Inter in testa alla classifica. Cinque mesi dopo è tutta un’altra storia. Punteggio pieno dopo quattro partite. Inizio da sogno: una vittoria di squadra, ma questa volta emerge il singolo: Handanovic è stato decisivo nel negare due volte il gol del vantaggio al Crotone. Provvidenziale su Tonev, miracoloso su Rohden. Due interventi che valgono 1,5 punti a testa. La rivoluzione spallettiana coinvolge anche l’estremo difensore nerazzurro, assolutamente impeccabile in questi primi 360′ di campionato.

Da Crotone a…Crotone

Senza le prodezze del suo numero uno, l’Inter probabilmente sarebbe andata sotto nel punteggio. Tant’è: il portiere è lì per parare e Handanovic sta ritrovando la forma dei tempi migliori. Da Crotone a Crotone, quanta differenza. Lo scorso anno il portiere nerazzurro ha assaporato una delle più profonde amarezze della carriera nerazzurra. Due gol in un tempo, firmate da Falcinelli libero di imbucarsi e scorrazzare nelle praterie lasciate da una squadra disunita e poco organizzata. Da aprile a settembre, però, qualcosa è cambiato. Soprattutto perché davanti ha una linea difensiva finalmente degna di questo nome.

Grande concentrazione

Il Crotone non ha creato tantissime occasioni da gol, ma ha impegnato Handanovic perché le poche conclusioni erano tutte dirette nello specchio della porta e non proprio in condizioni agevolissime. Un’ uscita ad accorciare i tempi e chiudere la porta sul portatore di palla e un’altra di puro istinto su conclusione ravvicinata. Due interventi profondamente diversi ma che richiedono assoluta concentrazione. La sensazione è che Handanovic sia  molto più  presente a sè stesso. Ovviamente, si sente più protetto. Lo scorso anno ha vissuto domeniche da orsetto del Luna Park, più che da portiere dell’Inter. Ed è altrettanto innegabile che anche lui scenda in campo con uno spirito diverso. Guida la squadra, i compagni, detta i movimenti. Tutta molto diverso rispetto a pochi mesi fa quando anche Handanovic, per certi versi, si è unito all’abulia generale.

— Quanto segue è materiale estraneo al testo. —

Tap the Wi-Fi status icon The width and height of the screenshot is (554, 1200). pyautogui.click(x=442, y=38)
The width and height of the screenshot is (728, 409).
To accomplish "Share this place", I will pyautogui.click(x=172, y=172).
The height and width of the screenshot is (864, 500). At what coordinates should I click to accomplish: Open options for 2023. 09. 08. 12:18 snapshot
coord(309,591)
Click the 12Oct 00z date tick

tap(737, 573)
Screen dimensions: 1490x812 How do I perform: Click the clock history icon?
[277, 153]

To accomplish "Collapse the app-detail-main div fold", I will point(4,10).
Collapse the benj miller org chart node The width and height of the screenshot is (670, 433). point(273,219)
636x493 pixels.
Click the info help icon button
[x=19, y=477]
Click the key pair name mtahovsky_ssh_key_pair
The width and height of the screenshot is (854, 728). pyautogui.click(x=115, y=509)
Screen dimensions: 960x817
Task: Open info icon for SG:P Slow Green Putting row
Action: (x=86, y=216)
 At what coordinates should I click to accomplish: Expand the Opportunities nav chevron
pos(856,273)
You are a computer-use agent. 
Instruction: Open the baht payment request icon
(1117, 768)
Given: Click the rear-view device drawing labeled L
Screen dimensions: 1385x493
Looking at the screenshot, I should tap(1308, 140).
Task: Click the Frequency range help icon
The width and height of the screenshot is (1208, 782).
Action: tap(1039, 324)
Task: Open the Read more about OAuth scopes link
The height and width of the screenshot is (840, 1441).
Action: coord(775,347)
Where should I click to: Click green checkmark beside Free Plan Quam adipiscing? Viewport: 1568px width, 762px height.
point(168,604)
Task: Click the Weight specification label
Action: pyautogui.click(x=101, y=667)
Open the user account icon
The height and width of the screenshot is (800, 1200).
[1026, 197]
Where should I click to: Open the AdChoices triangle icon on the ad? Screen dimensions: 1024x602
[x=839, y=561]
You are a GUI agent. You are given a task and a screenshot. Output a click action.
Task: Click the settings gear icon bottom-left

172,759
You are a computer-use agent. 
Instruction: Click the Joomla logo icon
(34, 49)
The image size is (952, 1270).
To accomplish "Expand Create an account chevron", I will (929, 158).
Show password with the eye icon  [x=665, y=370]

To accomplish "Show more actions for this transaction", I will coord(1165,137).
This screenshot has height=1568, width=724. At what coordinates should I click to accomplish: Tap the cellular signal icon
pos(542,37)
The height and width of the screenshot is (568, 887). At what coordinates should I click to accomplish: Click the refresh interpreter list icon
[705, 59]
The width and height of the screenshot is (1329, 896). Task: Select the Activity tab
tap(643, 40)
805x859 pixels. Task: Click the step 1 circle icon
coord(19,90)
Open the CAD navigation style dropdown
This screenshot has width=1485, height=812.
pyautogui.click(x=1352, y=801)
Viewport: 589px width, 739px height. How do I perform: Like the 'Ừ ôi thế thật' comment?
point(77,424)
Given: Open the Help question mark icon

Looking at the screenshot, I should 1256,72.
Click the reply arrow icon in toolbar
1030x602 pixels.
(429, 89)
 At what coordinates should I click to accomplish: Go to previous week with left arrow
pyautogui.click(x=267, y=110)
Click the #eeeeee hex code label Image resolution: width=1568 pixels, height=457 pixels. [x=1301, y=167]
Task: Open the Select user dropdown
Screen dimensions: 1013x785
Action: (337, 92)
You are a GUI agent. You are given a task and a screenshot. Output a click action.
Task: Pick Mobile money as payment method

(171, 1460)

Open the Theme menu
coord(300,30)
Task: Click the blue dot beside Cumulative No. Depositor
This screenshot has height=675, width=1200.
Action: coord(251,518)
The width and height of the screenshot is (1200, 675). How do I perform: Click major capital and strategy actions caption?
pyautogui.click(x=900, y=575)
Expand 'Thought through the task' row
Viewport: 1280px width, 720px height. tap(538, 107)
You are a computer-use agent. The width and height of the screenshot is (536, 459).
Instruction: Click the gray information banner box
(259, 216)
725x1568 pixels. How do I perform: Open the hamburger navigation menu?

Contratto in scadenza e futuro da valutare

Il contratto di Handanovic, anni 33, scade nel 2019. E da ambo le parti non c’è fretta per il rinnovo: il portiere vuole capire cosa farà la sua Inter da grande. Com ogni pobabilità rientrerà in Champions, ma resta da capire quali siano le reali ambizioni di una società che ha costruito una squadra solida e funzionale ma che dovrà, per forza di cose, arricchirsi di top player per tornare competitiva anche in ambito internazionale. Nel 2020 Handanovic avrà 36 anni, quanto basta per pensare anche ad un addio: e a quel punto l’Inter potrebbe affiancargli un giovane di belle speranze cui lo sloveno faccia da chioccia. L’idea è Meret, seguita da Cragno, anche se non si abbandona la pista che porta a Perin.